Mr. Arnold says that mid-production engineering changes occur more frequently because of the competitive marketplace and the shortened product life cycles that manufacturers face. Using the HSM system software, the company is able to initiate “on-the-fly” changes to compensate. The software also provides remote monitoring and alerts.
“I regularly check our job status from home,” Mr. Brown points out. “However, the system is also capable of alerting me of a change or decision point. I can halt production of one phase because of a pending change and then move on to the next job in line.”
In the near future, AM&M plans to automate production flow by linking the HSM cell to its Charmilles CNC sinkers.

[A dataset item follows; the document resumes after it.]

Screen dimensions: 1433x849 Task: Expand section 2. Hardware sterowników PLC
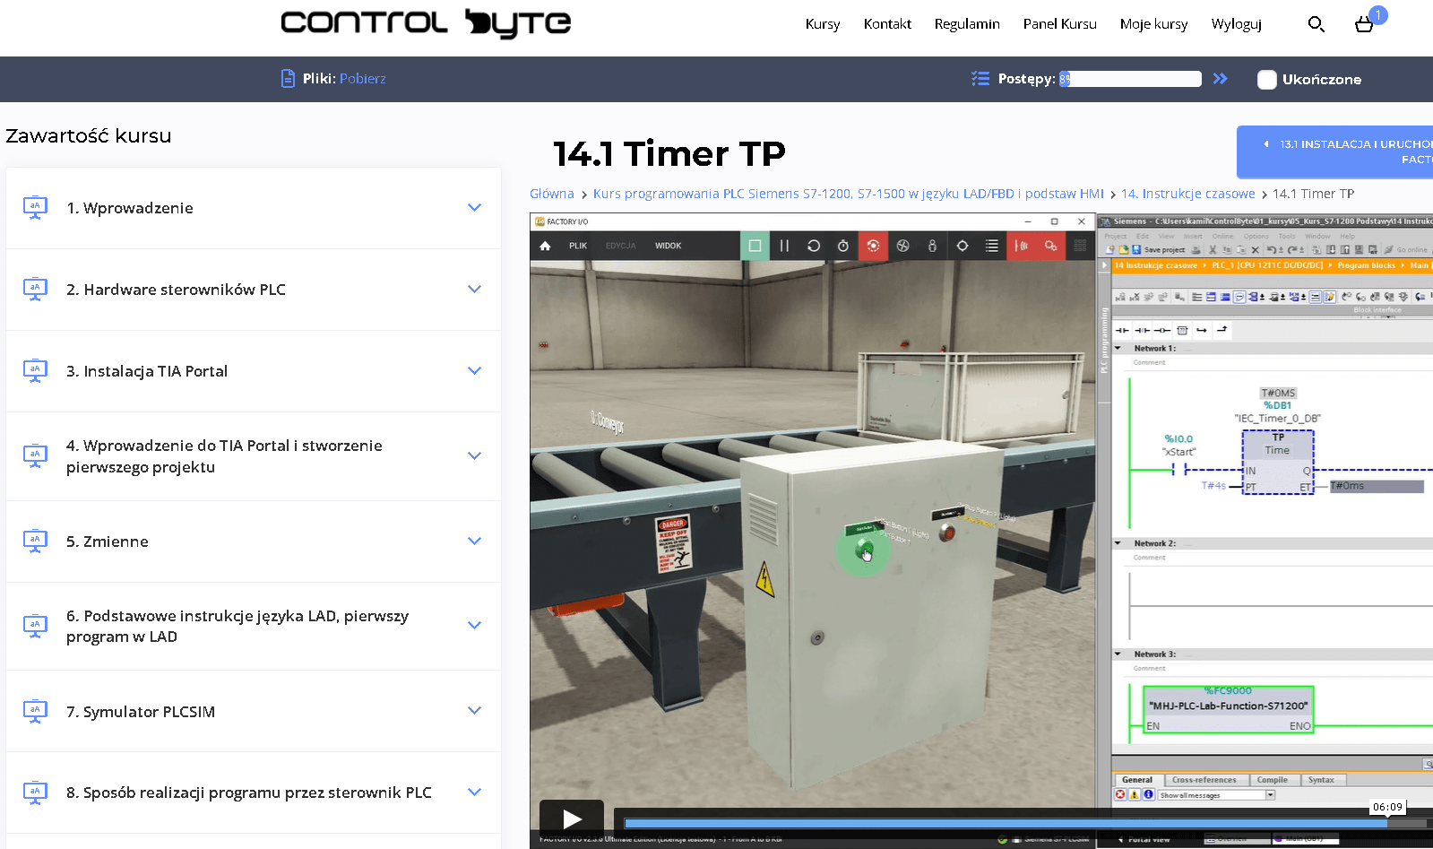tap(474, 290)
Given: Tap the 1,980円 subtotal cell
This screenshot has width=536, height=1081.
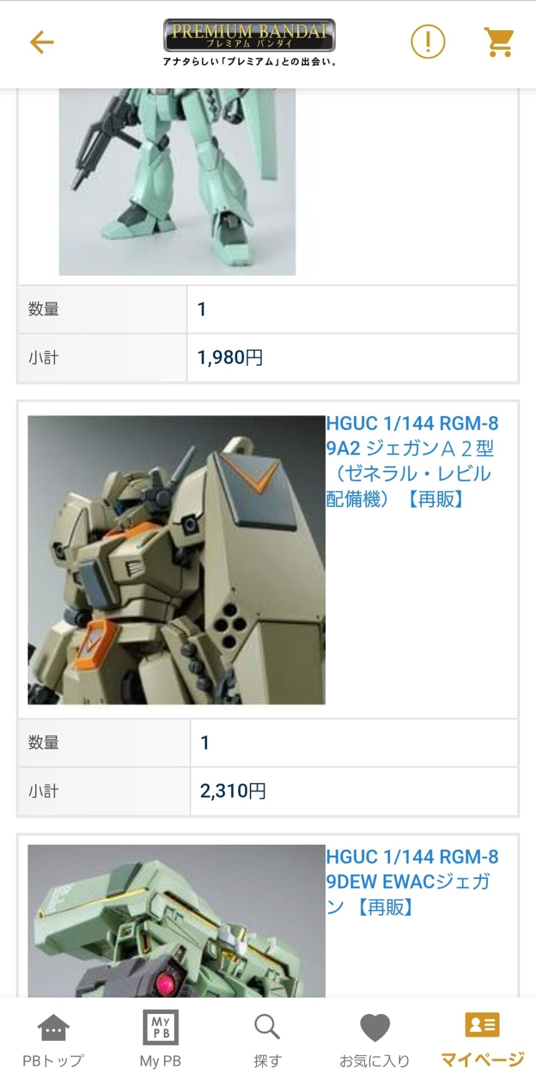Looking at the screenshot, I should [352, 358].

Like the HSM cell, the Charmilles equipment is currently running unattended during second-shift operations with remote monitoring. Once the new software has linked the two operations, the company projects a resultant boost in productivity.
“Combining our HSM cell with our EDM department is the next logical step in our automation strategy,” states Mr. Arnold. “It brings together the right combination of processes for meeting customer requirements and maintaining a competitive position.”
“Our capabilities enable us to provide a 4-week leadtime to build new molds, even with complex, multi-action molds,” he continues.